That said, I also agree with you that in order to follow his logic of "I'm making everything from scratch myself" I found myself saying "You didn't make that boat. You didn't make that knife. You didn't make that oven. You didn't make those seeds. You didn't make that [whatever]" etc.

It used to seem like every time I told someone I wrote a program they would pick out some eye candy fature and say "did you create this?" and as soon as I told that I used a library, API call or somebody's function they would say "so it's not original then."  I felt like saying to them "Come back and talk to me when you invent your own spoken language.  Then you will have something original to say."  Henry Ford was creative because he stuck a gasoline engine on the buggy cheap enough so that you could be a bank teller and buy one, not just the bank president.  He didn't invent the wheel and axle.  :)

Quote
I had Jimmy Johns once. It was OK. I still prefer Subway.

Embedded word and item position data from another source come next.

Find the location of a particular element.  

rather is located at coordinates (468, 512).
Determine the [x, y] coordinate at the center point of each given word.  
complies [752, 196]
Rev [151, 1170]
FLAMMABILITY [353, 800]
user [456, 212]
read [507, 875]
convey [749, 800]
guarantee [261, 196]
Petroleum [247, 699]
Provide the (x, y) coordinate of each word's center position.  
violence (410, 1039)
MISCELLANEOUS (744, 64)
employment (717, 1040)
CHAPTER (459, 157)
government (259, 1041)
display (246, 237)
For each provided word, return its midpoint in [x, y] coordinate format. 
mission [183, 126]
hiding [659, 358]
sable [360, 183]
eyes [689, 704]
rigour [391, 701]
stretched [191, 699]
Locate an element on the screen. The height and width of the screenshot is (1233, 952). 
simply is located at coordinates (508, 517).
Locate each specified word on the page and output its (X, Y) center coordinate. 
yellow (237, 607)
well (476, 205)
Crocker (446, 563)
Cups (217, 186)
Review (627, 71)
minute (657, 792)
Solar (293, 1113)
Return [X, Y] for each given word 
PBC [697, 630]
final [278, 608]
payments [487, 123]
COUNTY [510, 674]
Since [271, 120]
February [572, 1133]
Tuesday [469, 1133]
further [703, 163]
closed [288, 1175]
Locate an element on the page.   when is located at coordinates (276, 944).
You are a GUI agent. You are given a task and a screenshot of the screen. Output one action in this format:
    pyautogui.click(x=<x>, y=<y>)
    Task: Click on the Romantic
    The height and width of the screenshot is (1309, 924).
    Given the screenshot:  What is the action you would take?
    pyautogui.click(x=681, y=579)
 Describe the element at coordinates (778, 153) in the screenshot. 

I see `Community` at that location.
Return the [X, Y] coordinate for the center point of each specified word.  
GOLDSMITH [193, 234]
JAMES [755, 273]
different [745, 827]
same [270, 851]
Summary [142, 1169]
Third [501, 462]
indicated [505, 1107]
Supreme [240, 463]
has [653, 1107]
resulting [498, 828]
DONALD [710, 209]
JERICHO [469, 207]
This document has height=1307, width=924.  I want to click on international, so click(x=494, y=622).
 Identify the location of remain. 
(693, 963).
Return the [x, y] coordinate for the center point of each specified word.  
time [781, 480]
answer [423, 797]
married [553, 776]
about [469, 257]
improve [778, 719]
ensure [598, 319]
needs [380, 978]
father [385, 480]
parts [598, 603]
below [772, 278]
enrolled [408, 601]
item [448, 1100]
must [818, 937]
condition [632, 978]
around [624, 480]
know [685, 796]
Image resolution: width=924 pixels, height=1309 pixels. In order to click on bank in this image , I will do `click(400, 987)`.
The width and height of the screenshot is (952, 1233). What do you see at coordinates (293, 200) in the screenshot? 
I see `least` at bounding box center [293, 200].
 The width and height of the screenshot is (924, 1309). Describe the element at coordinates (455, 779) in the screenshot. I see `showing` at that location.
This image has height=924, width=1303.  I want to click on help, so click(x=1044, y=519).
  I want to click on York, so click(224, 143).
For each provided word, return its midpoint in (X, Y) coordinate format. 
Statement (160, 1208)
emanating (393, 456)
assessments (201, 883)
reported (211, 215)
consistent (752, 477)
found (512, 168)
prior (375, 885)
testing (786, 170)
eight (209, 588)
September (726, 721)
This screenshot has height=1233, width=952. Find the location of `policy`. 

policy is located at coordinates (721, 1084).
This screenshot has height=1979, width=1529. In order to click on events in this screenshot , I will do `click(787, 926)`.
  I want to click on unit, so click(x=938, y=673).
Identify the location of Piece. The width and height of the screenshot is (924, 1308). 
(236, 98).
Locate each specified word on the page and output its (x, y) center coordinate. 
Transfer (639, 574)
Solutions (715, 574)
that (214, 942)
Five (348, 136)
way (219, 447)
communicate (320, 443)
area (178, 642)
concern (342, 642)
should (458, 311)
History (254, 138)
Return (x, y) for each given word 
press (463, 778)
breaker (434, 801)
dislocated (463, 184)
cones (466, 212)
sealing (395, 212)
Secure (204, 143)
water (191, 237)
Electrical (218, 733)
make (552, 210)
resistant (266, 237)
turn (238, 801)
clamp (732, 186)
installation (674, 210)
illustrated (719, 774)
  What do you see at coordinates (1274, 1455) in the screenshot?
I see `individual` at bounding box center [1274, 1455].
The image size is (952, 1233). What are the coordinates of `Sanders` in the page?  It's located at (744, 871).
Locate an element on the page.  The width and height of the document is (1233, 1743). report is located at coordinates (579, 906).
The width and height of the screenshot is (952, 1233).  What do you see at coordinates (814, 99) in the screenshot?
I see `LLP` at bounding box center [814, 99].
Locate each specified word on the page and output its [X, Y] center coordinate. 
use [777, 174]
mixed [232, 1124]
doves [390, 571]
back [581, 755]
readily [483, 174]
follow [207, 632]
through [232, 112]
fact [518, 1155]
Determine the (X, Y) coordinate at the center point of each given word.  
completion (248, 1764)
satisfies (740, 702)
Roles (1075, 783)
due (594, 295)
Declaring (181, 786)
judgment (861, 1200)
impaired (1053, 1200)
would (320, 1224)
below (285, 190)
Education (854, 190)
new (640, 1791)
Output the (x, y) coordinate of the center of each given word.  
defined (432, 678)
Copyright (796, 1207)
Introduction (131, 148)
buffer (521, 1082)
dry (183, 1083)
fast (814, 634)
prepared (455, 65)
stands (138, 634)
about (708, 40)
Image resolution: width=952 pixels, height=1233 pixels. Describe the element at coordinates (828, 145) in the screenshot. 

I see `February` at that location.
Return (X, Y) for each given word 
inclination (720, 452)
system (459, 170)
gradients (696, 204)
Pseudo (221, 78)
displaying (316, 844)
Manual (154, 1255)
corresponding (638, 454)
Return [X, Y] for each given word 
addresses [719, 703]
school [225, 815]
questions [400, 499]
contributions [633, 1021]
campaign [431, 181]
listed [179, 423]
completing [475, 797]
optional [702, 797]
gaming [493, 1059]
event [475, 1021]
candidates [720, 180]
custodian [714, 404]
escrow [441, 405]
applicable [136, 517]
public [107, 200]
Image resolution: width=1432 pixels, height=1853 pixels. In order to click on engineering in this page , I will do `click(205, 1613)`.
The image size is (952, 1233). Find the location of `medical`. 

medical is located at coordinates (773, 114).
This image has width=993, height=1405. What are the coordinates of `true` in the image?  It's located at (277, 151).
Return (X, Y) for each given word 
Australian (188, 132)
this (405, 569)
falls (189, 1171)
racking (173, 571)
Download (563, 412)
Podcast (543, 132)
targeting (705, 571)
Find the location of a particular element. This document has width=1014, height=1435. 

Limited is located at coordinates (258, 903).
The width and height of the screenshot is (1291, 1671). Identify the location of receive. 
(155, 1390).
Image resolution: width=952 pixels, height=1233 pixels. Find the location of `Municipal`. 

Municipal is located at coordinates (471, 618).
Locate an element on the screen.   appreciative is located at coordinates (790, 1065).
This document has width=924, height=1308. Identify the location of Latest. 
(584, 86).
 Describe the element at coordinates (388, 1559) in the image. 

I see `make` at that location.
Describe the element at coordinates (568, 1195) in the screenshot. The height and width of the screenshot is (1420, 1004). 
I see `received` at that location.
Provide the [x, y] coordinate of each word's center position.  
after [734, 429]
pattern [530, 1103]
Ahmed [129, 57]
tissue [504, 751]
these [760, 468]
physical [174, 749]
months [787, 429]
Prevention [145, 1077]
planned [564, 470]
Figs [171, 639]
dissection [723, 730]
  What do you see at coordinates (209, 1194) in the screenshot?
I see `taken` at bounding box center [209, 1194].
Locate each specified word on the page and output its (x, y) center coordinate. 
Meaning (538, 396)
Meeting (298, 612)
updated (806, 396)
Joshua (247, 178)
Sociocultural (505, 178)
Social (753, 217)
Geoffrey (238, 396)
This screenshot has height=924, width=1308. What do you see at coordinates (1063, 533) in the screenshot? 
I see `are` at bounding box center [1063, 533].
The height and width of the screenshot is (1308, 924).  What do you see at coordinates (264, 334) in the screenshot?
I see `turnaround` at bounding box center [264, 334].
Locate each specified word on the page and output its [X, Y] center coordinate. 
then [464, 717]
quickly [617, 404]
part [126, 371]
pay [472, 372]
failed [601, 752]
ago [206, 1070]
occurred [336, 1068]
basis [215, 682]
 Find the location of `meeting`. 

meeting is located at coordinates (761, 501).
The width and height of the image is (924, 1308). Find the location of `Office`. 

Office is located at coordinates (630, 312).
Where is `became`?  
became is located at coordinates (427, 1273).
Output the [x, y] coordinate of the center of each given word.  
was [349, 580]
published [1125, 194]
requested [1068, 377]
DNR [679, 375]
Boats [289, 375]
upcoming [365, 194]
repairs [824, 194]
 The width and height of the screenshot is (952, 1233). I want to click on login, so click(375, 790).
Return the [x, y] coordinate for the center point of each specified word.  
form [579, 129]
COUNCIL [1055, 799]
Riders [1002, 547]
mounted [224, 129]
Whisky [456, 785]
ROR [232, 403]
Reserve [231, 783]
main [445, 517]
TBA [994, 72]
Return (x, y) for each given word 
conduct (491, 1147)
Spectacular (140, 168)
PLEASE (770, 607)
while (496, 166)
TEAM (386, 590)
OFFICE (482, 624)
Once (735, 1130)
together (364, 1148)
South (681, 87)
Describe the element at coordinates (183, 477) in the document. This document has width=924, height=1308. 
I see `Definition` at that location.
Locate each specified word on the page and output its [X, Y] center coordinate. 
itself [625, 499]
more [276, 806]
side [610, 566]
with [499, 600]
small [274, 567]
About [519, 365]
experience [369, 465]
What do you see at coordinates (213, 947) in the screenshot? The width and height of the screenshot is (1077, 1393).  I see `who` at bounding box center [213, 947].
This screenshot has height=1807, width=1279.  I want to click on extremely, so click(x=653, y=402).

I probably told this a few times on here already.  But when I got my first job as a mechanic, the next street over was a pizza/sub shop.  I used to zip over when I could get an extra few minutes for lunch. It was a one man operation.  The guy did not believe in prepping the food.  When I ordered a Steak & Egg sub he put the steak strips on the grill and scrambled fresh eggs in front of me.  Then to toast it he put the sub in the pizza oven.  I had to wait about 10 minutes to get it, but it was worth it.  The guy would even encourage me to eat the sub there.  I asked why.  He said "because I enjoy seeing someone really enjoy eating what I cook."  That spoiled me.  No chain of sub shops can even echo the taste and quality of that shop.